Set exercise 1 - In the admissions discussion, what yield is given for Duke?
Set exercise 2 - Summarize the admissions discussion in two sentences.
Set exercise 3 - Continue the admissions discussion from its last line.

I really dislike affirmative action, but "poor white male" complaints are even more bogus.

I don't think anybody made a "poor white male" complaint...

---------------------------------------------------------------------

Another thing occurs to me. Is it reasonable to assume that the yield for admitted applicants is the same for men and women? If that is true (and I don't know whether it is or not), then we could do the following analysis for each school that provides the data above (I'll do Duke and Haas as examples since they are on opposite ends of the spectrum):

Duke Applicants: 2,909
% Applicants that are Female: 29%
Therefore: ~844 female applicants

Duke Applicants: 2,909
Overall Acceptance Rate: 30%
Therefore: ~873 total admitted students

Duke's Yield: 51%
Therefore: ~445 entering students

% of Entering Students that are Female: 38%
Therefore: ~169 females in the entering class

If yield is the same for men and women (51%), then that means Duke admitted ~331 women.

Material provided -

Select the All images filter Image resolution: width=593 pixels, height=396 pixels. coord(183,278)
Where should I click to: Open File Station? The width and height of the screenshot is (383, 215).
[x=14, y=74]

Task answer 1 - 51%

Task answer 2 - The writer asks whether the yield for admitted applicants can be assumed to be the same for men and women, and proposes an analysis for each school using Duke and Haas as examples. From Duke's 2,909 applicants, 30% acceptance rate, 51% yield and 38% female entering class, the writer estimates about 169 women entering and, if yield is equal, about 331 women admitted.

Task answer 3 -
331 admitted females / 844 female applicants = 39% acceptance rate for women at Duke, while for men it would be (873-331) / (2909-844) = 26%.

a 39% acceptance rate for women vs. a 26% acceptance rate for men is a fairly sizeable difference.

Again, I'm not suggesting that the women who are accepted aren't qualified. In fact, I am quite confident the women who are accepted ARE qualified.

Haas Applicants: 4,064
% of Haas Applicants that are Female: 32%
Therefore: ~1300 female applicants

Haas Applicants: 4,064
Overall Acceptance Rate: 11%
Therefore: ~447 total admitted students

Haas Yield: 54%
Therefore: ~241 entering students

% of Entering Students that are Female: 28%
Therefore: ~68 females in the entering class

If the yield is the same for men and women (54%), this means Haas admitted ~125 women. 125 admitted women / 1300 female applicants = an ~9.6% acceptance rate for women, and about an 11.6% acceptance rate for men (447-125)/(4064-1300)

So it would appear that the acceptance rates for men and women at Haas are overall fairly similar.

Edit: Fixed some arithmetic errors for my Haas calculations. Whew, really botched the math there...

Last edited by cannedmilkman on 29 Apr 2010, 20:48, edited 5 times in total.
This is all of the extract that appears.